Enclavado en el corazón de un barrio del sur de Quito, un resquicio del pasado se niega de desaparecer: la lavandería municipal La Magdalena, declarada recientemente patrimonio cultural de Ecuador, donde un grupo de mujeres, algunas ya ancianas, mantienen el oficio de lavar a mano ropa ajena, esquivando la pobreza y desafiando a la modernidad.
Bien lo sabe María Tránsito Manobanda, que a los 12 años ya acompañaba a su madre a lavar ropa en una de las doce piedras de lavar; cobijadas por un techo de teja en el barrio quiteño de La Magdalena, considerado la puerta hacia el sur de la ciudad.
Como oficio propio lo asumió hace más de medio siglo «para poder tener para comer, para pagar el arriendo, agua, luz», comenta a Efe en medio del sonido del agua que llena cada uno de los doce tanques que abastecen cada piedra de lavar.
Fregando y restregando la ropa de otros logró que sus diez hijos terminaran la primaria, cuenta tímida pero orgullosa de haberles ofrecido algo que a ella le fue esquivo: «Mis papacitos no me pusieron en la escuela. Éramos ocho (cinco hombres y tres mujeres), pero a las mujeres no nos pusieron en la escuela. No sé por qué».
Y aunque no sabe ni leer ni escribir, a sus 77 años calcula que en el mejor día logra 15 dólares y 5 en el peor, a razón de 2 dólares por docena de ropa lavada, con precios diferenciados en cobijas y pantalones gruesos.
LAS QUEJAS NO SON PARA ELLAS
Bisabuela de cinco —uno nacido en Madrid y otro en Londres, pues una de sus hijas emigró a Europa hace varios años—, María Tránsito desoye a los suyos que le piden descansar; «Permaneceré aquí hasta cuando pueda», insiste.
La vida le enseñó a no quejarse y quizá por ello no dimensiona las consecuencias de estar parada todo el día, frotando la ropa una y otra vez contra la piedra y agachándose con frecuencia para sacar del tanque un agua tan fría que parece morder. «Diosito me tiene todavía con fuerzas», replica.
A regañadientes accedió a usar guantes, pero ni ella ni sus compañeras de trabajo aceptaron que les coloquen máquinas lavadoras, pues no confían en su eficacia: «No lavan bien», apostilla.
De 82 años y madre de tres, Rosa Guerra lava ropa desde hace más de 50 años y es una de las mujeres que los martes, jueves y sábado recibe las prendas de los clientes y, tras lavarlas a mano, las cuelga al sol en un patio adjunto.
Lava unas cinco docenas al día, con el detergente que le entregan los clientes y el agua que paga el Municipio, cuenta a Efe la mujer de pocas palabras y cuya espalda se ha encorvado de tanto agacharse ante la piedra de lavar, a la que alcanza parada en un tronco.
....
> [TAREA]: Retoma el texto sobre la lavandería municipal La Magdalena y prosíguelo a partir de su última oración.

> [INFORMACIÓN PROPORCIONADA]:
....
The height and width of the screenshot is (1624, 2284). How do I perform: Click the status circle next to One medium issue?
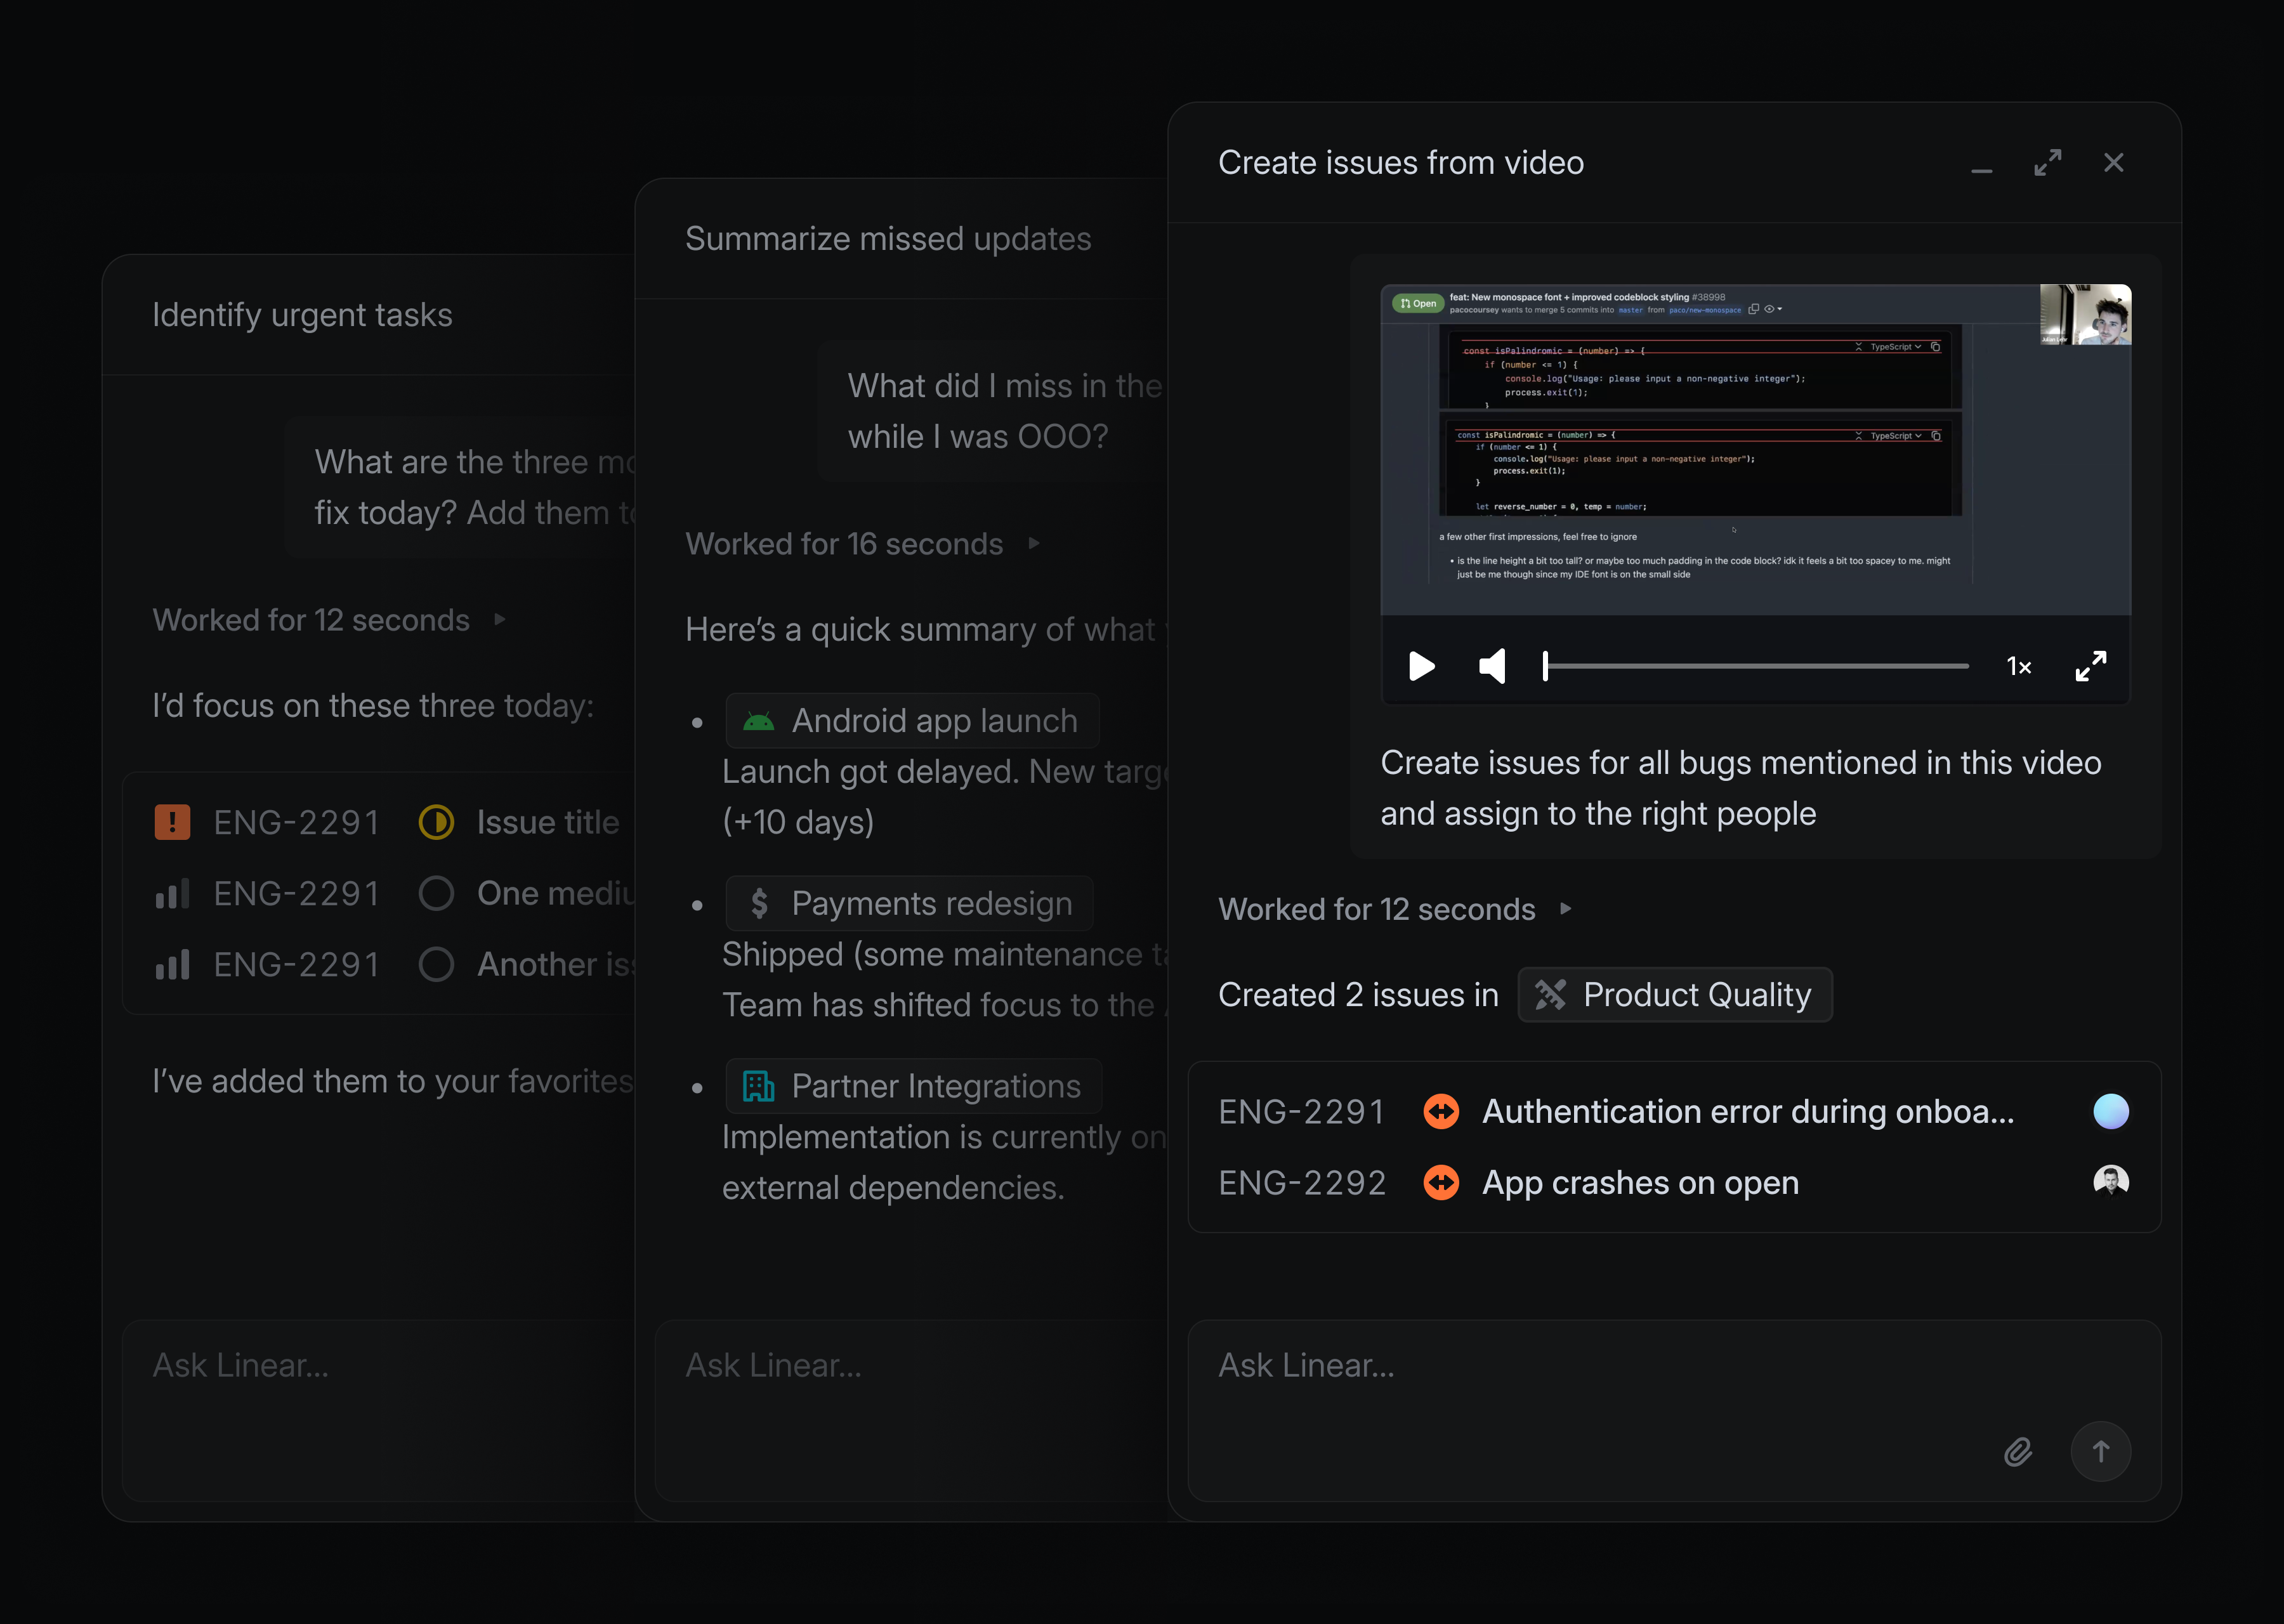pos(437,893)
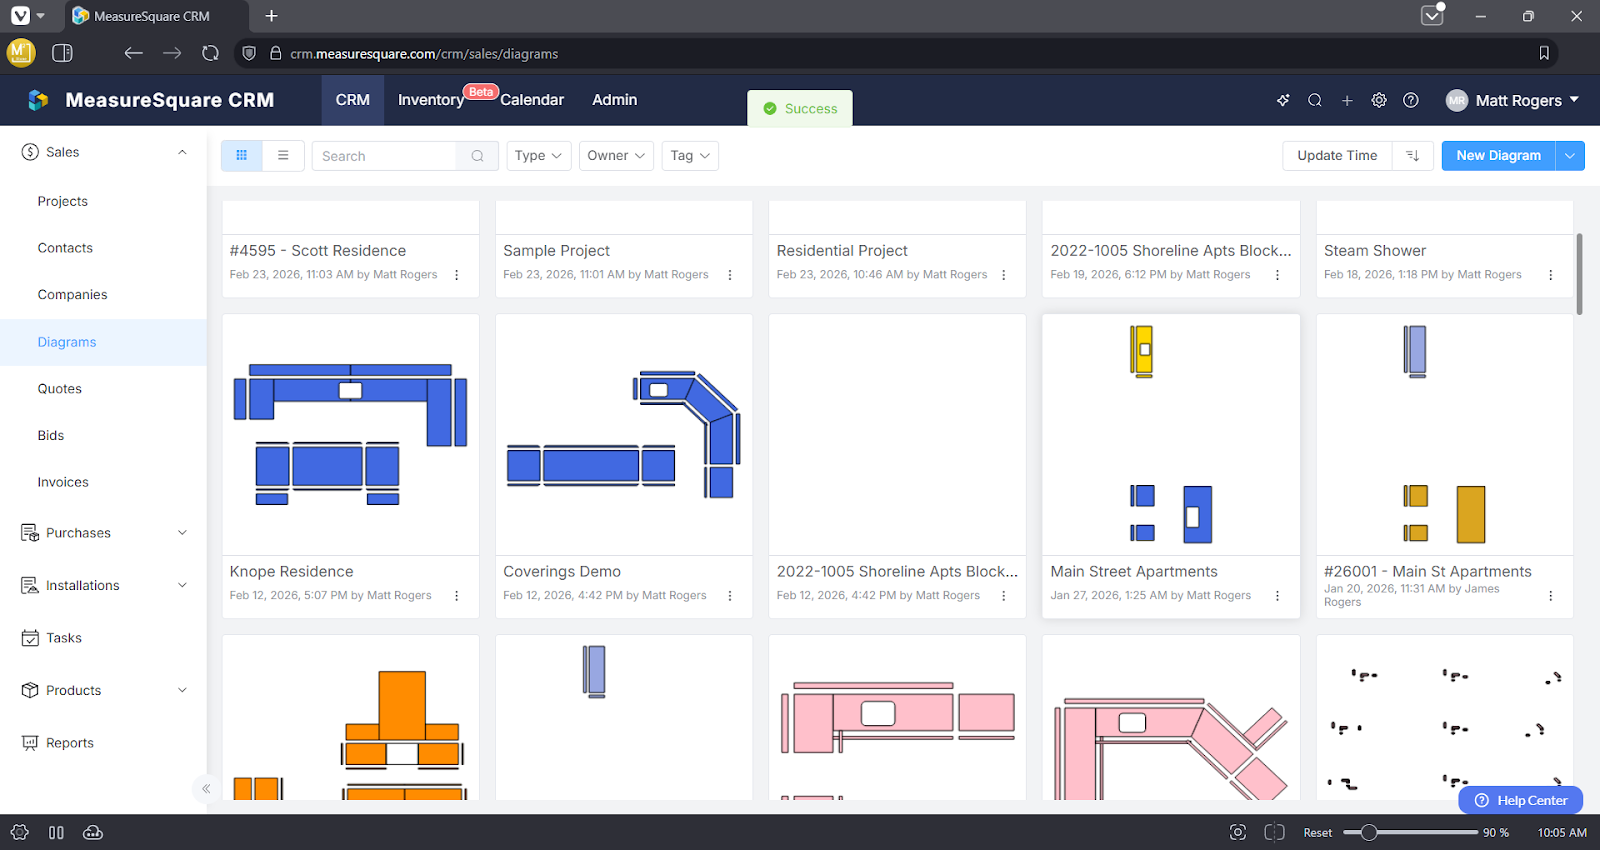
Task: Open the Type filter dropdown
Action: [538, 156]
....
> [RESULTADO]:
OFICIO QUE SE VA PERDIENDO
Marcia Vega recuerda que María Tránsito, su madre, comenzaba a trabajar de madrugada y llegaba a casa entrada la noche, años de esfuerzo que ni ella ni sus hermanos piensan emular. Tampoco sus hijos o sobrinos, pues «ya todos estudian», dice.
Tras la primaria pagada por la madre, cada uno logró terminar por su cuenta el colegio y se dedicó a otros oficios, pero como su madre no quiere dejar de trabajar, Marcia y sus hermanas se turnan para ayudarle a fregar la ropa ajena.
«Soy auxiliar de enfermería, trabajo con pacientes a domicilio», cuenta junto a una pila de ropa que lavó por su madre, que ya tiene «los brazos desgastados».
«Mi madre ha sufrido mucho: criar diez hijos, tener un marido alcohólico (ya fallecido), mi madre pasó toda la vida en esta piedra», subraya en la lavandería inaugurada hace unos 65 años, y considerada ahora por el Ministerio de Cultura como un bien patrimonial, al igual que otros 58 inmuebles del barrio de La Magdalena.
MEMORIA HISTÓRICA
Para Gladys Ordóñez, presidenta del Comité Central La Magdalena, el valor patrimonial de la lavandería «es incontable», por su infraestructura y por que hay «seres humanos a los que la universidad de la vida les enseñó a lavar la ropa» para mantener a sus familias.
Con algo más de 154 metros cuadrados de construcción, la lavandería —dice— «es un icono para la parroquia», que conserva el aire de pueblo clásico.
Juan Diego Badillo, del Instituto Nacional de Patrimonio Cultural, defiende la declaratoria patrimonial por la importancia de mantener la lavandería como un «espacio de la memoria del barrio».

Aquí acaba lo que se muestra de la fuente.